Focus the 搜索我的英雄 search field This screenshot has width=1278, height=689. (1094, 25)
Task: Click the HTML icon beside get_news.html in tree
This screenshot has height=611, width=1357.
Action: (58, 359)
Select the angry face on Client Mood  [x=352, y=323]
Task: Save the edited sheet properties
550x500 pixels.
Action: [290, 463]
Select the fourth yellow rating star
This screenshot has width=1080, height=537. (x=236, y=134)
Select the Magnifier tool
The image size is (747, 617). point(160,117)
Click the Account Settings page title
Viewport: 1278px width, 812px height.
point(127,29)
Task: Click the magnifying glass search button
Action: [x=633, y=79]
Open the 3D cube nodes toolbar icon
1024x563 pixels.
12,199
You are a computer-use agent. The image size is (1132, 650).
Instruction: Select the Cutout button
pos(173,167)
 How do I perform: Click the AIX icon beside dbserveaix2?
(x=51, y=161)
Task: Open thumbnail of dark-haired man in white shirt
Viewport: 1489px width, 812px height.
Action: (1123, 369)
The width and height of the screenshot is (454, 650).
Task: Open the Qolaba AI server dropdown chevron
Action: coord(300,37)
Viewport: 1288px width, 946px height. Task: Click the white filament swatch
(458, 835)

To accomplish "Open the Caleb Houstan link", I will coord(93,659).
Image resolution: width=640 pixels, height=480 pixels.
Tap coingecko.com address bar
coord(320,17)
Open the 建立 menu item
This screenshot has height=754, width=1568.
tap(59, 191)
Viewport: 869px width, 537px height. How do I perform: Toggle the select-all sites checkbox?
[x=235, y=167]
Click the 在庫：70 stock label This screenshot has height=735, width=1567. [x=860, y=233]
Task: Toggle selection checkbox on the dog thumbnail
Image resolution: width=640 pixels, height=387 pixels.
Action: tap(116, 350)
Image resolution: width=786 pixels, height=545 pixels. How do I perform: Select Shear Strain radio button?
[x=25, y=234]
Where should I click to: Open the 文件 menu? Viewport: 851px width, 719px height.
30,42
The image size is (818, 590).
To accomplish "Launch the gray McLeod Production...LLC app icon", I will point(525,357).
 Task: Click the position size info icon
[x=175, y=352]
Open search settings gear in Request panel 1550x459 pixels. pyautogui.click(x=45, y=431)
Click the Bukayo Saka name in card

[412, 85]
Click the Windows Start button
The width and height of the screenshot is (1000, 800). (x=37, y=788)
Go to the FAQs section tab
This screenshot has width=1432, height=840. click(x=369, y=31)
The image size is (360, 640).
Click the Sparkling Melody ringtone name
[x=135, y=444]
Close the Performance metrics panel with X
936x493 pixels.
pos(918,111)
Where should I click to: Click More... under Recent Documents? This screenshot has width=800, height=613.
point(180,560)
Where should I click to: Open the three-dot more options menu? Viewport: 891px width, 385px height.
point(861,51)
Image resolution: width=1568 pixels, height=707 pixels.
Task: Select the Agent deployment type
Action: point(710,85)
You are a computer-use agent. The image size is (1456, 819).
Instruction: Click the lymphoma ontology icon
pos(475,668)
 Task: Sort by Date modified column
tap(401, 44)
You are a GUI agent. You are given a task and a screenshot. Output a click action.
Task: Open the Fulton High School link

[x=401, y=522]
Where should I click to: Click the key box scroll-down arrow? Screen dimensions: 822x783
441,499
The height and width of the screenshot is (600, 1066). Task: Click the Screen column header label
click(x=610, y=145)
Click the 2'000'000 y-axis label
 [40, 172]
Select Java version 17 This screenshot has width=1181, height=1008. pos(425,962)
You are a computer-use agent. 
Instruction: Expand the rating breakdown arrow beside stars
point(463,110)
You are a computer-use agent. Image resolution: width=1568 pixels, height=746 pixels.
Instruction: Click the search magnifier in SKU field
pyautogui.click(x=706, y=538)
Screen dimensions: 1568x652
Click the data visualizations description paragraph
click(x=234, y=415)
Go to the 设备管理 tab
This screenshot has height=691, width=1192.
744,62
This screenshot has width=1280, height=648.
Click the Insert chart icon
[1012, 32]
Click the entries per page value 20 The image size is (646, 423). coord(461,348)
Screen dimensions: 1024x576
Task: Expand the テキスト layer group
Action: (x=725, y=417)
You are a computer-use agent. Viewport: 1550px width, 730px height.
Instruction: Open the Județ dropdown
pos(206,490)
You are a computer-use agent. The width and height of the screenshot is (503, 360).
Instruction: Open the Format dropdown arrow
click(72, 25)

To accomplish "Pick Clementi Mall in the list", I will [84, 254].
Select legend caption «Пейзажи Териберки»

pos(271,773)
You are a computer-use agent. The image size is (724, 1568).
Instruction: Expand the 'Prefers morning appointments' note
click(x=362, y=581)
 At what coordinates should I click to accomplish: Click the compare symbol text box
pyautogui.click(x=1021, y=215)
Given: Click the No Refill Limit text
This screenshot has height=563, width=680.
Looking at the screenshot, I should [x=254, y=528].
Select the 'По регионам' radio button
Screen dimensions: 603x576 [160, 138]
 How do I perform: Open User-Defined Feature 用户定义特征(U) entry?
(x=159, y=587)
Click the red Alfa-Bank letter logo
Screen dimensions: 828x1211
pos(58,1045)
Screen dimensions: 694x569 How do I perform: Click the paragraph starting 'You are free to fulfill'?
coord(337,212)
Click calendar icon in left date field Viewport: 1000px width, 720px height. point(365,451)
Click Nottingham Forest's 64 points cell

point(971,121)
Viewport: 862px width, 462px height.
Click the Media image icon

______

The problem
Beginning at the line containing "How do I perform: Open", output exactly each line up to and including the last line of the material above.

Exercise response
 How do I perform: Open User-Defined Feature 用户定义特征(U) entry?
(x=159, y=587)
Click the red Alfa-Bank letter logo
Screen dimensions: 828x1211
pos(58,1045)
Screen dimensions: 694x569 How do I perform: Click the paragraph starting 'You are free to fulfill'?
coord(337,212)
Click calendar icon in left date field Viewport: 1000px width, 720px height. point(365,451)
Click Nottingham Forest's 64 points cell

point(971,121)
Viewport: 862px width, 462px height.
Click the Media image icon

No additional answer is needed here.